Profitus acts as an intermediary between investors and business owners seeking to implement their business projects. We carefully evaluate and select business projects, and then offer them to our investors. The entire administration process is carried out by a team of professionals consisting of real estate, risk management, legal, financial analysts and other specialists.

Key Investment Parameters on the Profitus Platform:

  • Duration: Projects are typically financed for 3-36 months, with most projects being financed for 9-12 months.
  • Collateral: Real estate collateral is used as collateral in all projects. There are also projects with legal entity guarantees.
  • Minimum Investment: 100 euros
  • Fees: No administrative fees are charged to investors on the platform.
  • Pledged Asset: This asset is appraised separately by both internal and external independent appraisers to ensure that the pledged asset value is in line with market value.
  • Investment return. The annual interest rates for projects offered on the Profitus platform range from 6.5% to 15%. The average return is 10%, but considering all increased interest rates, the average real return can reach around 12% per annum.
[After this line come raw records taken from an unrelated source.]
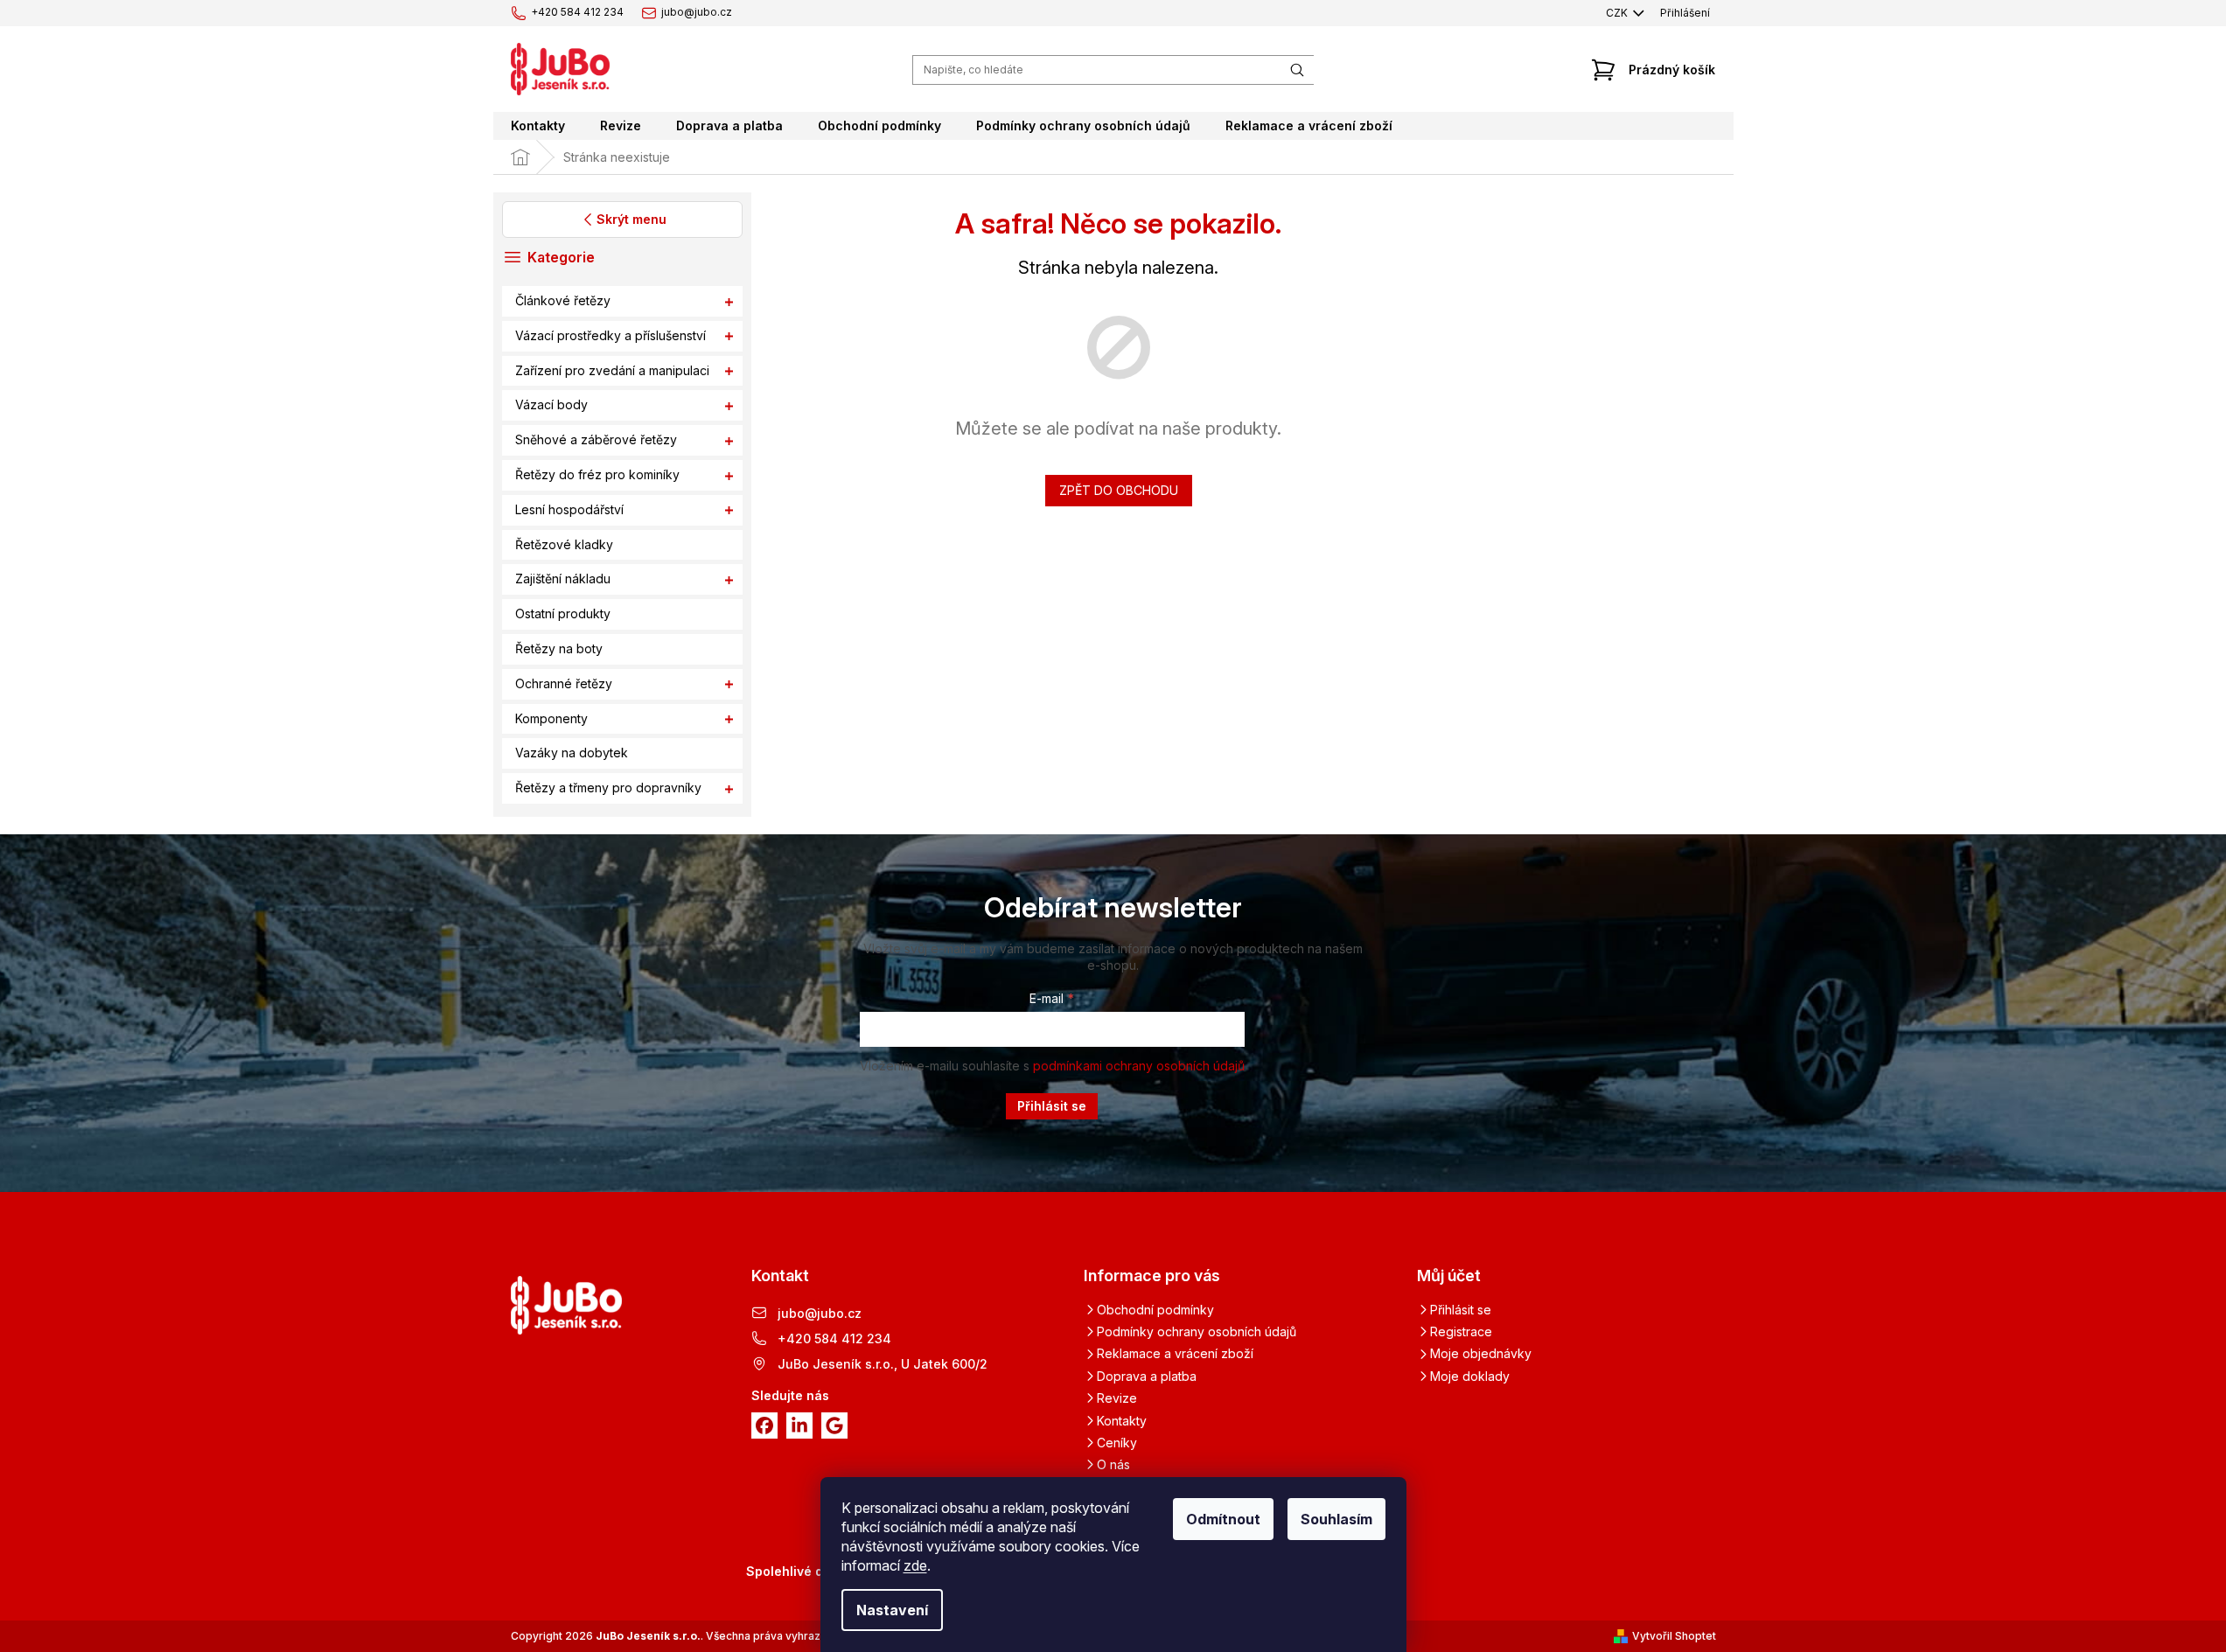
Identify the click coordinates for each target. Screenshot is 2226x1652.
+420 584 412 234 (834, 1338)
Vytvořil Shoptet (1674, 1635)
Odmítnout (1223, 1519)
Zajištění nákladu (563, 579)
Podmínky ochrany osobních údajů (1196, 1331)
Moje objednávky (1481, 1353)
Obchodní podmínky (1155, 1309)
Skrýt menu (631, 219)
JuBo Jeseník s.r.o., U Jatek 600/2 (882, 1363)
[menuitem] (538, 126)
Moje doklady (1470, 1376)
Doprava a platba (1147, 1376)
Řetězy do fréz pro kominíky (597, 474)
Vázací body (551, 405)
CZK (1618, 12)
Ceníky (1117, 1442)
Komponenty (551, 718)
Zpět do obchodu (1118, 490)
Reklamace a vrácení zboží (1175, 1353)
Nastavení (892, 1610)
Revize (1117, 1398)
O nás (1113, 1464)
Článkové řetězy (563, 300)
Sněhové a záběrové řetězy (596, 440)
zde (915, 1565)
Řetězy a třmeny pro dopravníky (608, 788)
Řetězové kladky (564, 544)
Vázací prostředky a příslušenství (610, 335)
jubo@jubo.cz (820, 1313)
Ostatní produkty (563, 614)
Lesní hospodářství (569, 509)
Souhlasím (1336, 1519)
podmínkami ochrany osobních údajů (1139, 1065)
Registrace (1461, 1331)
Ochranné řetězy (563, 683)
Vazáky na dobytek (571, 753)
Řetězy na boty (559, 648)
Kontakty (1122, 1420)
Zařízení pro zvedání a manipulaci (612, 370)
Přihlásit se (1051, 1105)
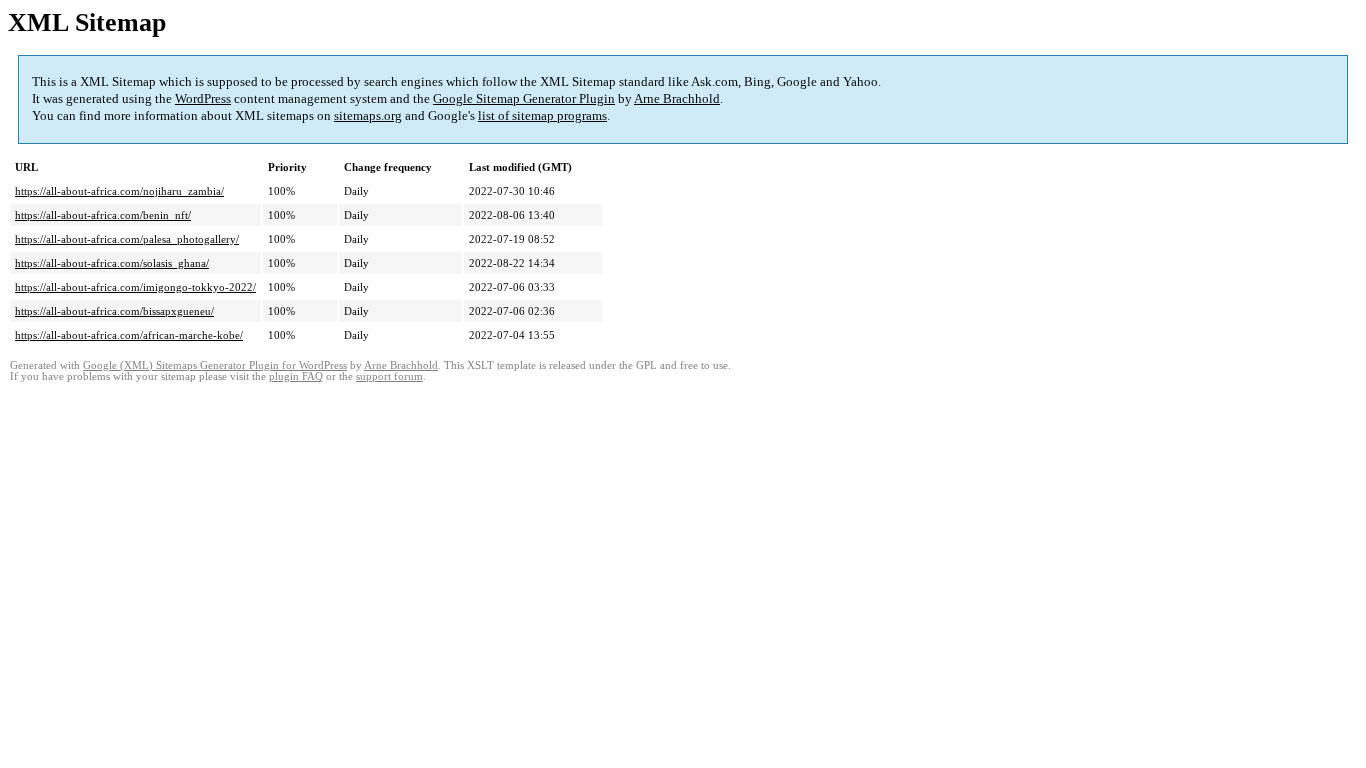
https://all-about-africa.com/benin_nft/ (103, 215)
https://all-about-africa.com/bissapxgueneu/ (114, 311)
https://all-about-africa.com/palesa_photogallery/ (127, 239)
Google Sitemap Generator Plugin (524, 98)
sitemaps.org (368, 115)
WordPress (203, 98)
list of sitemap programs (542, 115)
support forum (389, 376)
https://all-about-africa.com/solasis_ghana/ (112, 263)
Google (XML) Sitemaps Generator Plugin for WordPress (215, 365)
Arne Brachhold (677, 98)
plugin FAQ (296, 376)
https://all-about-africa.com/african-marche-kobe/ (129, 335)
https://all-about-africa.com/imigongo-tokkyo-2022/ (135, 287)
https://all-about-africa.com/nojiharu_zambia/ (119, 191)
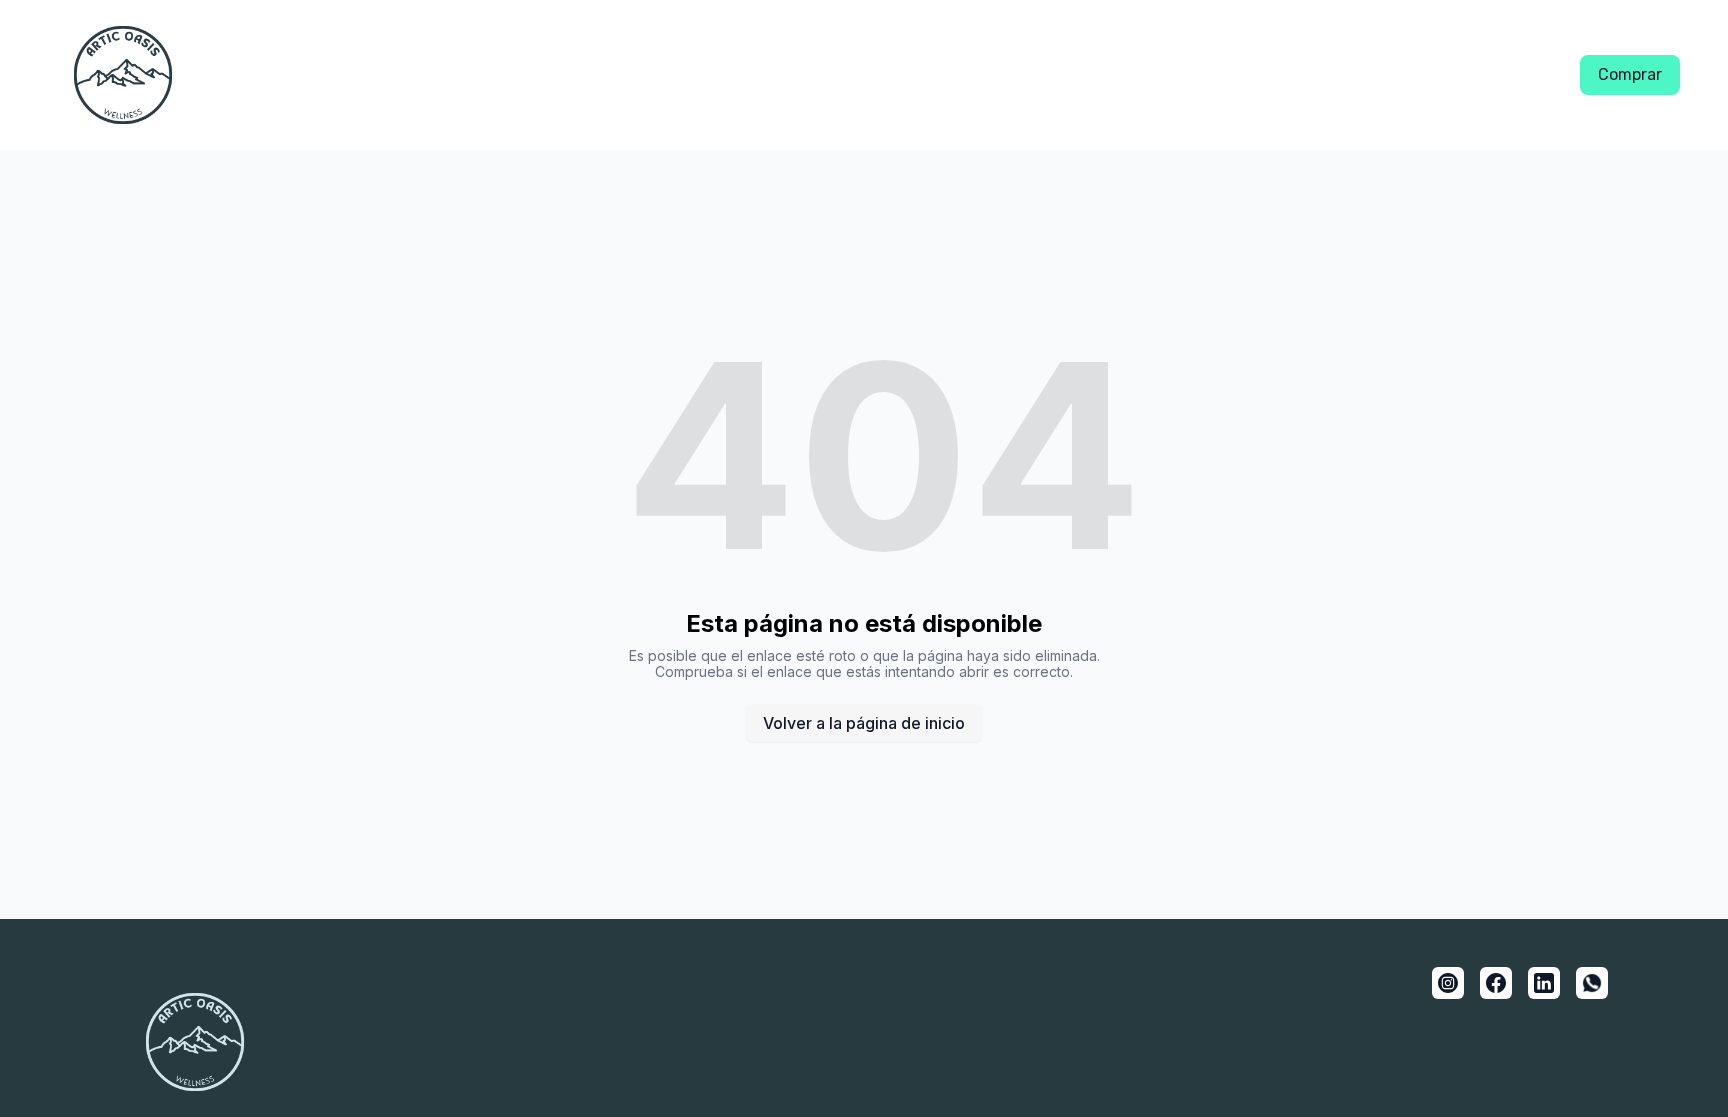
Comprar (1630, 74)
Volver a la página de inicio (864, 723)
In simple terms, the process is as follows:

  • Businesses seeking financing for their business plans approach us.
  • We conduct a thorough screening of projects, using not only our accumulated knowledge but also a unique algorithm we have developed. The algorithm assesses a multitude of criteria and helps us decide whether a project is suitable for our platform.
  • Based on the algorithm's data, the risk management department assigns a rating to the project. Currently, the platform uses 10 different risk categories - from A+ to D. A+ rated projects are the least risky, while D rated projects are the riskiest, but also with the highest interest rates. Well, you will be able to see the changes on the Profitus platform in June, as we will be switching to an international model, taking into account the needs of experienced market participants. These changes will further tighten and strengthen our project selection criteria. Although, to be honest, we are already receiving feedback from investors that we are quite strict in our project evaluation. Of course, we take this as a compliment.
  • We also have E and F ratings, however, these do not meet our platform criteria as they are too risky. We strive to maintain a healthy loan portfolio with the lowest possible percentage of delinquent and recoverable loans. Overall, our risk tolerance is quite low, and we only accept low-risk projects. We continuously monitor the weighted risk rating of our active portfolio and strive to keep it within the norm. We prioritize portfolio quality, which builds trust and demonstrates the Platform's commitment to selecting only reliable and high-quality projects.
  • As a result, only 1 out of 5 projects from businesses that contact us meet our requirements and are published on the platform. This strategy pays off, as our loan portfolio is currently very reliable - only 2.13% of loans are delinquent and 0.88% are in default. To date, all investors have recovered their full investments and have not suffered any losses.

We are constantly evolving:

In order to improve the experience of both investors and project developers, we are expanding the range of services we offer and financing various types of loans, taking into account the needs of real estate developers and allowing investors to diversify their investments. So on the Profitus platform, you can invest in refinancing, real estate development, acquisition, rental and renovation loans.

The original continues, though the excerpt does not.